EarthCube-funded Astrophysicists Use AI for Ten Year Study Regarding our Sun

Recently Published Study Provides Insight to Solar Corona Holes

A snapshot of the EarthCube-funded project web page ( for daily coronal hole maps, showing the coronal hole boundaries (green lines) automatically identified by an artificial intelligence technique known as neural network. The solar image was obtained in the extreme-ultraviolet light by NASA’s Solar Dynamics Observatory on May 2, 2020. Credit: E. Illarionov, Moscow University

Alexander Kosovichev, a physics professor at the New Jersey Institute of Technology (NJIT), in collaboration with Egor Illarionov of Moscow University and Andrey Tlatov of the Kislovodsk Solar Station, has published results of their most recent EarthCube-funded solar corona research in The Astrophysical Journal.

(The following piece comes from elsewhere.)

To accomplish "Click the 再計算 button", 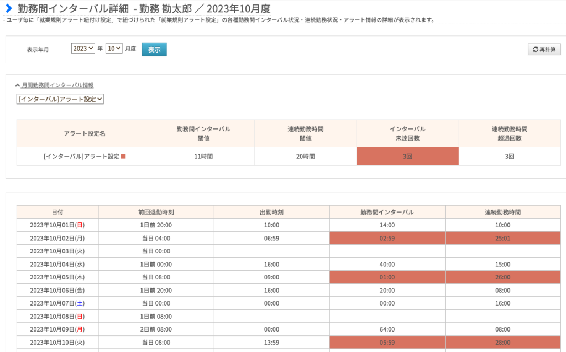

Entitled Machine-learning Approach to Identification of Coronal Holes in Solar Disk Images and Synoptic Maps, the study examined and analyzed solar synoptic maps for 2010 through 2020. Because these specialized maps encompassed a daily view at a specific time, for ten years, the calculations were completed using machine learning. An emerging area of artificial intelligence, the researchers’ machine learning approach included an array of algorithms to efficiently analyze the collected data.

Thanks to machine learning, the team discovered that many coronal holes over the decade were associated with magnetic flux transport events. However, they also found that additional factors played a role in the formation and evolution of coronal holes.

“These investigations were important because larger coronal holes result in hefty solar wind speeds,” explained Kosovichev. “In turn, this causes adverse space weather conditions that negatively impact satellite and power distribution grids as well as other infrastructure in our own atmosphere.”

“The automatic real-time identification of coronal holes by the machine learning techniques will enhance the operational space weather forecasts,” continued Kosovichev.

While Kosovichev and his team shed some light on coronal holes, he said that more research is needed for further understanding. He and a team of researchers at the NJIT Center for Computational Heliophysics are now working to develop tools to further extract and analyze existing spacecraft and ground-based data for specific insight to the corona.

“Although this published study gave us a glimpse at ten years of the solar corona, we now want to reach farther for even more knowledge,” Kosovichev said. “Thanks to EarthCube funding, we are able to do just that and look forward to sharing additional insight soon.”

This research was funded by NSF (1639683).

About EarthCube

EarthCube is a community-driven activity sponsored by the National Science Foundation to transform research in the academic geosciences community. EarthCube aims to create a well-connected environment to share data and knowledge in an open, transparent, and inclusive manner, thus accelerating our ability to better understand and predict the Earth’s systems. EarthCube membership is free and open to anyone in the Geosciences, as well as those building platforms to serve the Earth Sciences. The EarthCube Office is led by the San Diego Supercomputer Center (SDSC) on the UC San Diego campus.